Straßburg · Ryszard Czarnecki ist als Vizepräsident des EU-Parlaments abgewählt worden. Der Pole hatte eine Abgeordnete beschimpft. Die Abwahl ist die erste in der Geschichte des EU-Parlaments.

 Ryszard Czarnecki.

Ryszard Czarnecki.

Foto: rtr, VK/SAA/

Das Europäische Parlament hat am Mittwoch für die Absetzung seines polnischen Vizepräsidenten Ryszard Czarnecki gestimmt. 447 Abgeordnete sprachen sich für die Amtsenthebung aus, 196 dagegen. Damit wurde die erforderliche Zweidrittelmehrheit erreicht. Es ist das erste Mal in der Geschichte des EU-Parlaments, dass ein Amtsträger nach Artikel 21 der Geschäftsordnung abgewählt wurde.

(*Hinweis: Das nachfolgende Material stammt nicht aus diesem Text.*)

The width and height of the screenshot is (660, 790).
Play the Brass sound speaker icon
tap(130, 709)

Czarnecki hatte die polnische Abgeordnete Roza Thun mit einer Nazi-Kollaborateurin verglichen, nachdem sie die polnische Regierung kritisiert hatte. Thun sagte einem deutschen Fernsehsender, die Staatsführung bewege Polen in Richtung einer "Diktatur". Czarnecki bezeichnete die Abgeordnete daraufhin als "Szmalcownik", ein abwertender polnischer Ausdruck für Polen, die während der deutschen Besatzung im Zweiten Weltkrieg Juden an die Nazis verrieten.

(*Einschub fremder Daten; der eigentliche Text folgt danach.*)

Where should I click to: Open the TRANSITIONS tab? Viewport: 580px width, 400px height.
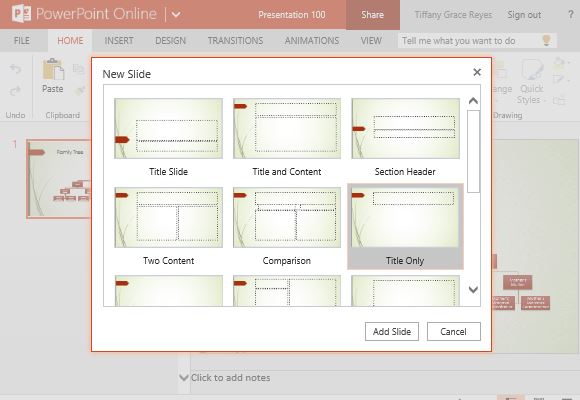235,40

"Andere Mitglieder mit Nazi-Parolen zu attackieren, ist ein No Go", twitterte der EU-Abgeordnete Jo Leinen (SPD) am Morgen vor der Abstimmung. Czarnecki müsse als Vizepräsident zurücktreten. Angestoßen hatten die Abwahl die Fraktionschefs der EVP, der Sozialdemokraten, Liberalen und Grünen. Es sei unangebracht, dass Czarnecki als Parlamentsvizepräsident weiterhin Sitzungen des Plenums leite, hieß es. Der Vorsitzende der EVP-Fraktion im EU-Parlament, Manfred Weber, sagte, er wolle sich nicht von Czarnecki repräsentieren lassen. Czarnecki habe sich bereits mehrfach nicht angemessen verhalten und etwa Europa mit der Sowjetunion verglichen.

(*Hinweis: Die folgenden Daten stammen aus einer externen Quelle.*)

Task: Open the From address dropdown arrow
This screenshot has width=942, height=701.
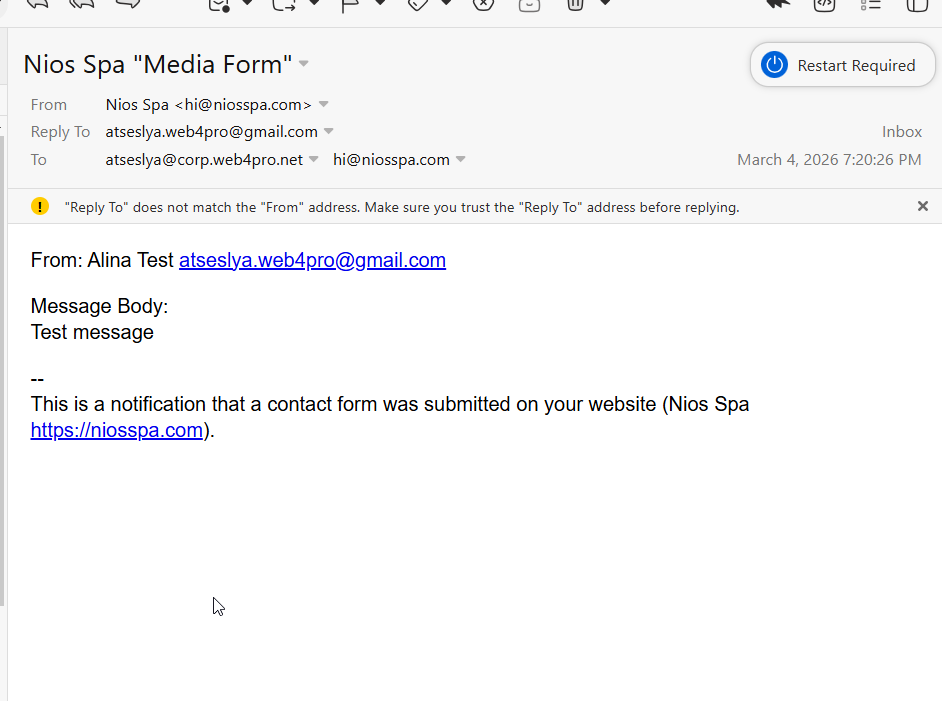Action: pyautogui.click(x=324, y=104)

Nach der Abstimmung bezeichnete Czarnecki den Schritt gegen ihn als "antipolnisch" und sagte, er bereue nicht, Polen gegen Oppositionspolitiker zu verteidigen, die das Land im Ausland kritisierten. Er sei seinen Ansichten treu geblieben. Das EU-Parlament teilte mit, dass der Schritt nicht gegen Polen gerichtet sei. Czarnecki war einer von 14 Vizepräsidenten des EU-Parlaments und wird diesem weiter als Abgeordneter angehören.

Die Beziehungen zwischen Polen und der Rest-EU sind seit geraumer Zeit angespannt. Eine Justizreform in Polen ist bei der EU-Kommission auf heftige Kritik gestoßen.